A little bit of column A, a little bit of column B.
In the "A" column, it's important to understand that Dungeons & Dragons isn't anything close to being a generic fantasy game: it's very specifically inspired by American literary sword and sorcery fantasy in the period roughly spanning the 1930s through the 1970s, with a particular emphasis on the late 1960s and early 1970s strand of the genre. Other inspirations have crept in over time, but that core has remained largely unchanged.
Like most Western pulp fiction, sword and sorcery fantasy frequently featured scenes of lantern-jawed heroes manfully slaughtering their way through nameless hordes of jabbering, spear-chucking, dark-skinned savages. Even at this early date, however, the explicitly racist dimension of this trope wasn't necessarily playing well with contemporary audiences, so over time, depictions of these groups tended to drift away from direct stand-ins for real-world "races" and toward fictional ethnic groups, eventually culminating in the tribes of swarthy hobgoblins and degenerate lizard-men and such populating the pages of the Monster Manual. Such literature freely invoked the assertions of race science to explain why these creatures were morally okay to kill, and that carried over into Dungeons & Dragons.

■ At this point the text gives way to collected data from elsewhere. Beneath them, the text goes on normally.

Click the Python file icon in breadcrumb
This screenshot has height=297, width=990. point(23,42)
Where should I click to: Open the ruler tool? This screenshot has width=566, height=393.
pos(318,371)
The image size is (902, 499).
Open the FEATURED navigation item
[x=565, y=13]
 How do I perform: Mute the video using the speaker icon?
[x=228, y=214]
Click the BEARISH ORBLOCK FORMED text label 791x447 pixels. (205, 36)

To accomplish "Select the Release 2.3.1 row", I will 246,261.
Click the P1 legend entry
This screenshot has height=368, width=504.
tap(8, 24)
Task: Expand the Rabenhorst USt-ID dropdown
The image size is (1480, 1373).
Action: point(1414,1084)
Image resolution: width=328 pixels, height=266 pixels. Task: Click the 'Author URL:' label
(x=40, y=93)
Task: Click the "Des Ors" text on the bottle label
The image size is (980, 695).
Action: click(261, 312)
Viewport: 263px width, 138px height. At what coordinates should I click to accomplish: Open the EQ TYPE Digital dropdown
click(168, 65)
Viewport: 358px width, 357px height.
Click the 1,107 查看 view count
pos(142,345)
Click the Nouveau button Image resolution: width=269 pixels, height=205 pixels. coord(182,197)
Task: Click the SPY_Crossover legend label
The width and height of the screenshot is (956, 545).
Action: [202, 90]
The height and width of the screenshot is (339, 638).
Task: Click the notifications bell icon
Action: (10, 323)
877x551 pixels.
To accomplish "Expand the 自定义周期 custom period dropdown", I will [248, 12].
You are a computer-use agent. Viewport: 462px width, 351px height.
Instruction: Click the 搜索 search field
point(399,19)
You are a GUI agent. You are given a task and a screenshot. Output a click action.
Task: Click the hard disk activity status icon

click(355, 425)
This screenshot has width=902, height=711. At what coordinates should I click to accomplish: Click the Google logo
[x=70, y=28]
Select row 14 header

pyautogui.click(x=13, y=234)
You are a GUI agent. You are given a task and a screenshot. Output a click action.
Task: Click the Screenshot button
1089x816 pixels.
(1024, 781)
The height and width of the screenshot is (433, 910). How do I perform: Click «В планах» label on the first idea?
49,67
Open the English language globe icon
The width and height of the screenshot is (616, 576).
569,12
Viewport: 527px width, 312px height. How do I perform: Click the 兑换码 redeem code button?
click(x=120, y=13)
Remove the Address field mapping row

In the "B" column, Gary Gygax was the kind of person you might invent as a cartoon parody of a racist game designer if he didn't already exist. Like, this is a guy who was quoting John Chivington's infamous "nits make lice" remarks in order to explain why it was okay for paladins to kill orc babies in forum threads as recently as 2005; one might think "not citing the Sand Creek Massacre as an example of morally praiseworthy conduct" would be a very low bar to clear, but he managed to tunnel right under it. Certainly, he didn't originate the race science that's present in D&D's worldbuilding, which is also amply present in its core inspirational media, but he also had no interest in pushing back against it!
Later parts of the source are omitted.